* Esercizi:
A. Stampa, per favore, tutto il brano sull'ermetismo da "L'ERMETISMO: LA POESIA" giù fino a "raccolte di Quasimodo).".
B. Riassumi in due frasi il brano sull'ermetismo.
C. Rispondi alle domande sul brano sull'ermetismo.
(i) Da quale divinità deriva il nome "ermetismo"?
(ii) Secondo Ungaretti, che cosa legano tra loro le analogie?
(iii) Quale raccolta di Quasimodo viene citata?

L'ERMETISMO: LA POESIA PURA.

Poeti come Ungaretti, Montale e Saba venivano un tempo definiti poeti ermetici, mentre la critica moderna preferisce la definizione di "poesia pura", intendendo con questo termine una lirica essenziale, che rifiuta l'esteriorità illusoria e la falsa apparenza, fondata sulla magia della parola, tutta rivolta a scrutare il mistero infinito del vivere, anche attraverso il ricco gioco delle analogie che, come diceva Ungaretti, legano tra loro immagini senza fine. Di ermetismo (da Ermete, dio delle scienze occulte) si parla solo a partire dagli anni '30 con Quasimodo, per il quale i principi prima esposti (essenzialità) divengono come delle regole a priori e il poeta si compiace della sua incomprensibilità, di una ricercata oscurità (si pensi a "Oboe sommerso", una delle prime raccolte di Quasimodo).

* Dati di partenza:
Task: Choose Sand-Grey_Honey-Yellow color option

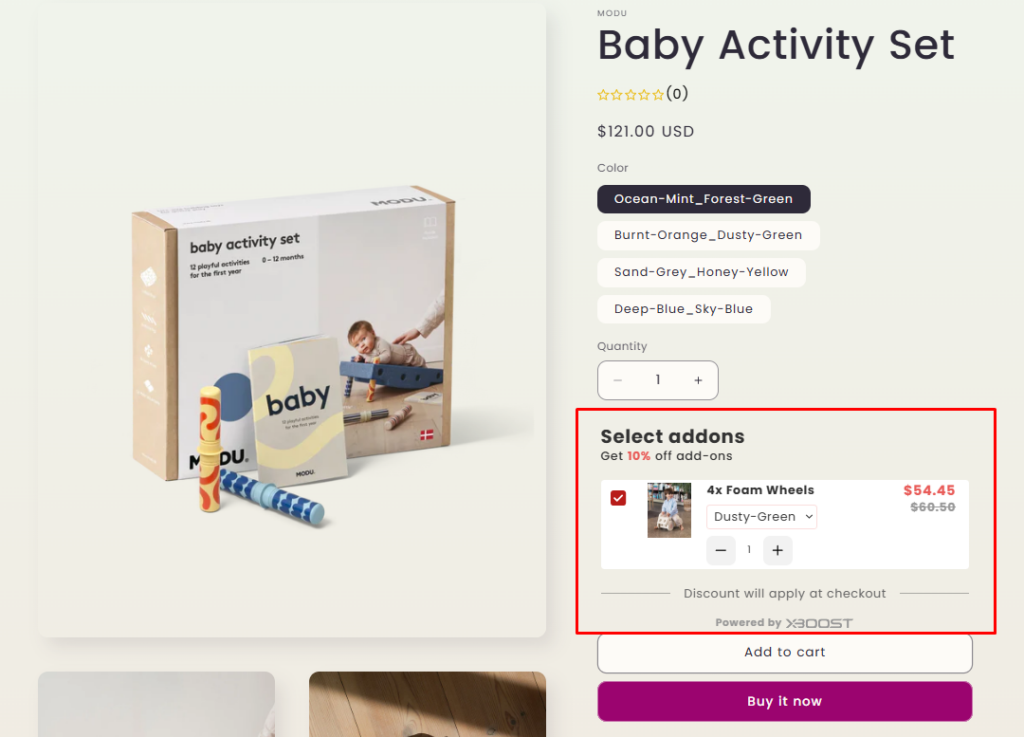Action: 701,272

* Soluzioni degli esercizi:
A.
L'ERMETISMO: LA POESIA PURA.

Poeti come Ungaretti, Montale e Saba venivano un tempo definiti poeti ermetici, mentre la critica moderna preferisce la definizione di "poesia pura", intendendo con questo termine una lirica essenziale, che rifiuta l'esteriorità illusoria e la falsa apparenza, fondata sulla magia della parola, tutta rivolta a scrutare il mistero infinito del vivere, anche attraverso il ricco gioco delle analogie che, come diceva Ungaretti, legano tra loro immagini senza fine. Di ermetismo (da Ermete, dio delle scienze occulte) si parla solo a partire dagli anni '30 con Quasimodo, per il quale i principi prima esposti (essenzialità) divengono come delle regole a priori e il poeta si compiace della sua incomprensibilità, di una ricercata oscurità (si pensi a "Oboe sommerso", una delle prime raccolte di Quasimodo).

B. Poeti come Ungaretti, Montale e Saba, un tempo definiti ermetici, vengono oggi ricondotti dalla critica moderna alla "poesia pura": una lirica essenziale, fondata sulla magia della parola e rivolta a scrutare il mistero infinito del vivere. Di ermetismo si parla solo dagli anni '30 con Quasimodo, per il quale l'essenzialità diventa una regola a priori e il poeta si compiace di una ricercata oscurità.

C.
(i) Da Ermete, dio delle scienze occulte.
(ii) Immagini senza fine.
(iii) "Oboe sommerso".